Your answer must be an exact copy of the lines from the one holding "Task: Click the 'prediction'" through the last line of the entries below, with nothing added.

*** Opening MATERIAL TO PROCESS ***

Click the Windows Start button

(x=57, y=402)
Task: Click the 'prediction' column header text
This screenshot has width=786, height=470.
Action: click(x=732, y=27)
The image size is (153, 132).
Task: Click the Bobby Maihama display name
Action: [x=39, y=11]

*** Closing MATERIAL TO PROCESS ***

§ ANSWER BELOW:
Task: Click the 'prediction' column header text
This screenshot has width=786, height=470.
Action: click(x=732, y=27)
The image size is (153, 132).
Task: Click the Bobby Maihama display name
Action: [x=39, y=11]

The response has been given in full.